======== Metin Parçası

Emsal Mahkeme Kararı Ankara 3. Asliye Ticaret Mahkemesi 2022/538 E. 2023/214 K. 22.03.2023 T.

Görüntülediğiniz mahkeme kararı henüz kesinleşmemiştir. Yararlı olması amacıyla eklenmiştir.

T.C. … 3. ASLİYE TİCARET MAHKEMESİ Esas-Karar No: 2022/538 Esas – 2023/214
T.C.

3. ASLİYE TİCARET MAHKEMESİ TÜRK MİLLETİ ADINA
GEREKÇELİ KARAR
ESAS NO : 2022/538
KARAR NO : 2023/214

HAKİM : …
KATİP : …

DAVACI : ….
VEKİLİ : Av. …
DAVALI : …
VEKİLİ : Av. …

DAVA : İtirazın İptali (Haksız Eylemden Kaynaklanan Zarar Nedeniyle)
DAVA TARİHİ : 11/08/2022
KARAR TARİHİ : 22/03/2023
K.YAZIM TARİHİ : 23/03/2023

Mahkememizde görülmekte olan İtirazın İptali (Haksız Eylemden Kaynaklanan Zarar Nedeniyle) davasının yapılan açık yargılaması sonunda,
DAVA: Davacı vekili dava dilekçesinde özetle; Davalı taraf; taraflarınca takibe konulan, … Müdürlüğü’nün 2022/9995 Esas sayılı icra dosyasında borca itiraz ettiğini, söz konusu itirazın hukuka aykırı ve mesnetsiz olduğunu, taraflarınca kabulünün mümkün olmadığını, 07/04/2018 tarihinde … maliki bulunduğunu, müvekkili şirkette … poliçe numarası ile müvekkili şirkette … kapsamında sigortası bulunan … plakalı araç sürücü … nun sevk ve idaresindeki araç ile dava dışı sürücü …’nun maliki bulunduğu … plaka sayılı araç ile maddi hasarlı trafik kazası gerçekleştiğini, müvekkili şirket tarafından dava dışı sigortalıya 9.407,90 TL ödeme yapıldığını, müvekkili şirtketçe yapılan incelemeler neticesinde dava dışı sürücü … ‘nun %100 kusurlu olduğu tespit edildiğini, bu kapsamda dava dışı sürücü …’nun sigorta şirketi olan davalıya başvuru yapıldığını, sigorta şirketi tarafından 7.247,90 TL ödeme yapılmış ancak kalan 2. 159.99 TL ödeme yapılmadığını, bu kapsamda tarafımızca davalıya kalan tutar için icra takibi başlatıldığını, ancak davalı tarafından işbu icra takibine haksız ve kötü niyetli olarak itiraz edildiğini, davalı tarafından işbu takibe itiraz edilirken zamanaşımı defiinde bulunulduğunu, ancak söz konusu dosyada zamanaşımı henüz dolmadığını, arz ve izah edilen nedenlerle re’sen araştırılacak sair sebeplerle, icra dosyasına vaki itirazın iptali ile takibin devamına, davalı aleyhine % 20’tan aşağı olmamak üzere icra inkar tazminatına, yargılama giderleri ve avukatlık ücretinin davalıborçludan alınmasına karar verilmesini talep etmiştir.

================

* **Alıştırma**:
Karar metnine göre aşağıdaki soruları yanıtlayınız.
(a) Dava hangi tarihte açılmıştır?
(b) Davacı şirket dava dışı sigortalıya kaç TL ödeme yapmıştır?
(c) Davacı, davalı aleyhine en az yüzde kaç oranında icra inkâr tazminatı istemiştir?

======== Verilen Bilgiler

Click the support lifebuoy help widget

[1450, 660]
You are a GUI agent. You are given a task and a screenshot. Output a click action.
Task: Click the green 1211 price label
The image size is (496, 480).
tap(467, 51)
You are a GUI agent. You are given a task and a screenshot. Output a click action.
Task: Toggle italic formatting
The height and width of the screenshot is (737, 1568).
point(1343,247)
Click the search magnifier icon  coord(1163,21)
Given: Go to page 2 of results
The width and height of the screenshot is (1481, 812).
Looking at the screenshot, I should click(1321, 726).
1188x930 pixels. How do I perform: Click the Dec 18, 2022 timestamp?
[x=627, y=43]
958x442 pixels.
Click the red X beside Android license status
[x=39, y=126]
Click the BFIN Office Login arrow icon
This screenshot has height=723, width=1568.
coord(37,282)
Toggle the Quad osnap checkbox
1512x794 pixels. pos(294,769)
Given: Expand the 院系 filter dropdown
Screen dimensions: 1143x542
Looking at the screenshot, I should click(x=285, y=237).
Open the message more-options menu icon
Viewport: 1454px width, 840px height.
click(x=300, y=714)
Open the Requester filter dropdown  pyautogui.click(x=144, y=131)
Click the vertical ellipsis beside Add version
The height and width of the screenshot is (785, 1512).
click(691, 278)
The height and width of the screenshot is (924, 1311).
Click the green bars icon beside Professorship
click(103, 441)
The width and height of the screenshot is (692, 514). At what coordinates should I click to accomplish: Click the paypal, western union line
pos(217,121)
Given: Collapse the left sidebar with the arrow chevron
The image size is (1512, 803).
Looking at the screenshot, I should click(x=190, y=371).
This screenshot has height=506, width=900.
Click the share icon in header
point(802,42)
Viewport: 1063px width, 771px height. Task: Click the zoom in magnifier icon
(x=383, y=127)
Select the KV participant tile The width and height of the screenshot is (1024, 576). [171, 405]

================

* **Tam Yanıt**:
(a) Dava 11/08/2022 tarihinde açılmıştır.
(b) Davacı şirket dava dışı sigortalıya 9.407,90 TL ödeme yapmıştır.
(c) Davacı, en az %20 oranında icra inkâr tazminatı istemiştir.